To help farmers raise their income, Human Nature builds on the capacity of the farmers, provides support and seeds, and buys their raw materials at fair, above-market prices. For example, Human Nature purchases citronella oil at 40 to 60 percent above market value.

Part of Human Nature’s capacity building efforts for marginalized communities are skills training, values formation program, and the allocation of profits for scholarships. The scholarship recipients receive training and education for agri-social entrepreneurship.

Aside from supporting farming communities, 58 percent of Human Nature’s workforce hail from low-skilled, marginalized sectors in Manila and Laguna. Employees receive 68 percent more than the legal minimum wage so that if they belong to a family of four, they can enjoy better standards of living.
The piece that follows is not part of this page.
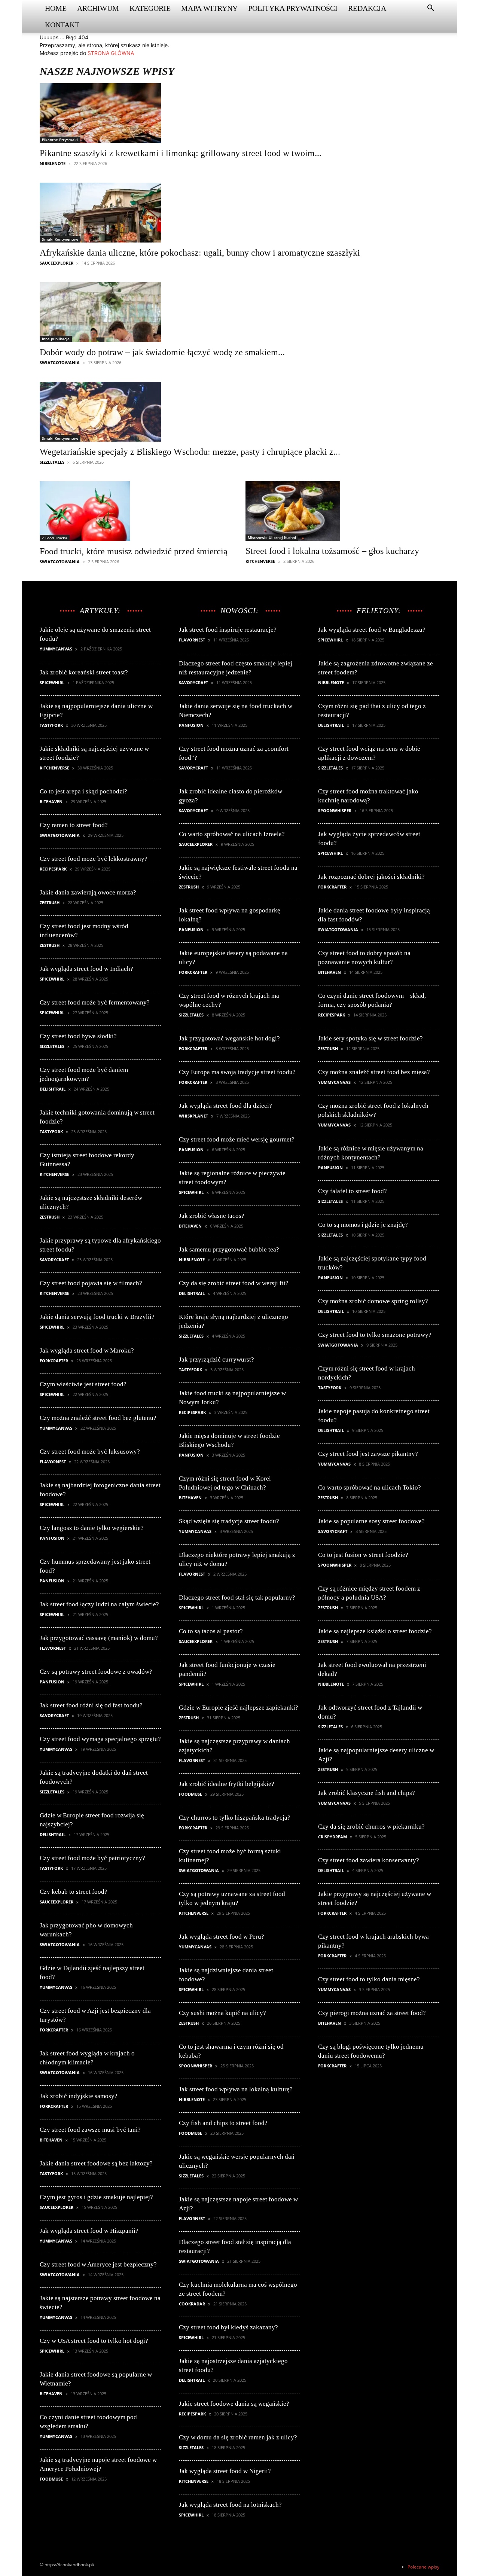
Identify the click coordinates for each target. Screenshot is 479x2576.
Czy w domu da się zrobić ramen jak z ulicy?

Similarly, EcoIngenuity’s Jacinto & Lirio also provides women with opportunities. All of Jacinto & Lirio’s beneficiaries are women from seven different communities in Pasig City, Rizal, Laguna and Pampanga. Most of them are stay-at-home mothers from Rizal who live in water hyacinth-infested rural areas. The women learn to utilize water hyacinth as material for multifunctional and stylish leather goods such as planners, journals and bags.

The women also learned to offer services like embroidery, laser etching, and creating full colored prints. This helped increase their households’ income, to better provide for their family’s needs.

Aside from creating leather goods, they get linked to relevant markets, BOI added.

But according to a joint study by the BOI and the United Nations Development Program’s (UNDP) Istanbul International Center for Private Sector in Development (IICPSD), use of the IB model remains low among Philippine companies, but more Filipino firm have expressed interest in adopting it.

According to the study, the highest level of inclusiveness was achieved by allowing the poor to become employees, followed by investing in less developed neighborhoods, and emphasizing the poor in companies’ business strategies.

Among the recommendations for increased IB adoption include raising awareness, building capacity, encouraging collaboration and initiating certain policy interventions to create a more inclusive and business-friendly business environment.

UNDP Philippines country director Titon Mitra said IB is still an unfamiliar concept to most Philippine companies and the enabling environment for it still needs to be improved.